Cuando yo era niño en Argentina, mi padre llegaba a casa con la ropa completamente manchada de sangre. Todos los días miraba las extrañas formas rojas en su traje blanco e imaginaba que traía esa sangre mientras luchaba contra monstruos o adversarios.
Treinta años después, le pedí a mi padre que me mostrara su antiguo lugar de trabajo: el matadero. Quería descubrir el lugar que antes me estaba prohibido, conocer a los hombres que hoy trabajan allí y que se parecen a lo que imaginaba que sería mi padre cuando era más joven.
Al final de cada jornada de trabajo, invitamos a los trabajadores a sentarse con nosotros y hablar en una tienda de campaña portátil que construimos lejos del ruido del matadero. Se corrió la voz de nuestro documental entre ellos y los escuché animándose mutuamente a participar: “Es muy simple. Entras en la tienda y un chico te pregunta: ¿cómo estás? Y luego le cuentas tu vida”. No podría haberlo explicado mejor que eso.
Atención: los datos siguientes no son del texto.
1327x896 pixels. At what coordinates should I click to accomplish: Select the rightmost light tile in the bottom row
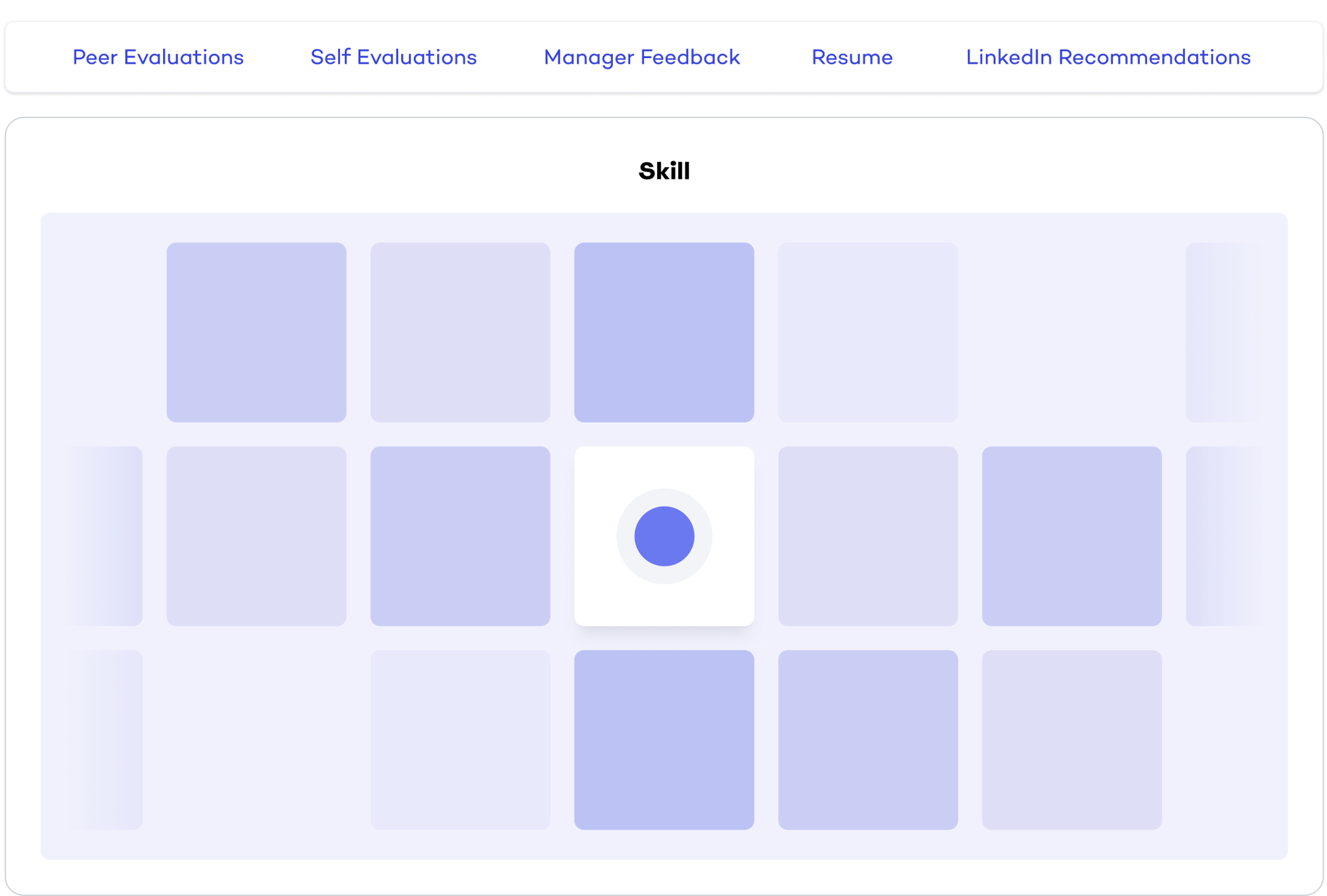click(x=1072, y=740)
El trabajo con cuchillos se mencionó aquí y allá, pero me sorprendió la cantidad de niños y padres (o la falta de ellos) que surgieron en todas mis conversaciones con los trabajadores. Por un momento, el objetivo del verdugo quedó afuera. Juntos, dentro de la tienda, estudiamos cómo nos relacionamos entre nosotros, como hombres. ¿Es un linaje, una herida de guerra o una oportunidad para la hermandad?